1.4 What Is Required for a Sustainability Perspective?

Learning Objectives

  1. Be able to explain what is required to have a sustainability perspective.
  2. Understand what it means to have a systems perspective.
  3. Describe why a systems perspective is useful for guiding sustainable business practices.

Sustainability and managing a business that works to contribute to sustainability requires a different perspective than many businesses currently have. Most businesses focus on profits, often with a short-term, annual, or even month-to-month focus. Sustainable business practices require a longer term and a systems perspective on how a business organization's actions impact the environment and society. It requires business managers being mindful and considering not only the traditional business concerns, such as revenues, costs, and profits, but also the effects their actions have on the physical environment and the well-being of future generations.

A systems approach can provide an important perspective on sustainability matters. Societal well-being and the sustainability of societal resources are interrelated and relevant for individual businesses and industries as well as for individuals, cities and towns, nations, and the entire planet. For example, on a local community scale, a resource-dependent community economy (e.g., a fishing community in Newfoundland, Canada) cannot achieve economic sustainability if it depletes its most valuable local natural resource - fisheries. On a global scale, global economic activity (by all individuals, households, and businesses collectively) that contributes significantly to greenhouse gas emissions and global warming cannot be sustained if natural resources and human population and health are adversely affected and not sustained.

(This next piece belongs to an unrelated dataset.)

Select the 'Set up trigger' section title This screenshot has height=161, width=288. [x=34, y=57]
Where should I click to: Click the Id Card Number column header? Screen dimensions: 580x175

Starting with the most simple systems perspective we can consider the interdependence between a single company and society as taking two main forms. Every firm impacts society through its operations in the normal course of business - for example, McDonald's with its packaging and BP with its oil drilling. These are called "inside-out" linkages. Then there are "outside-in" linkages with external environmental and societal conditions influencing businesses. For example, McDonald's depending on the supply of food and BP depending on the oil supply.

Another way of thinking about this system is to first think about the consequences of business, for example, how each business affects the economy, the natural environment, and the people (e.g., consumers and employees), and then to think about the context in which businesses operate in, including the natural, human, and social resources businesses depend on to operate and the legal and regulatory context businesses operate in. Systems thinking would have businesses be mindful and considerate of their operating context and consequences. And systems thinking could help business managers consider how the consequences (outcomes) of their activities affect the context in which they operate in the long term. So for example, if a timber company is depleting a forest it owns, it can think about how this will affect its operating context including its supply costs in the future.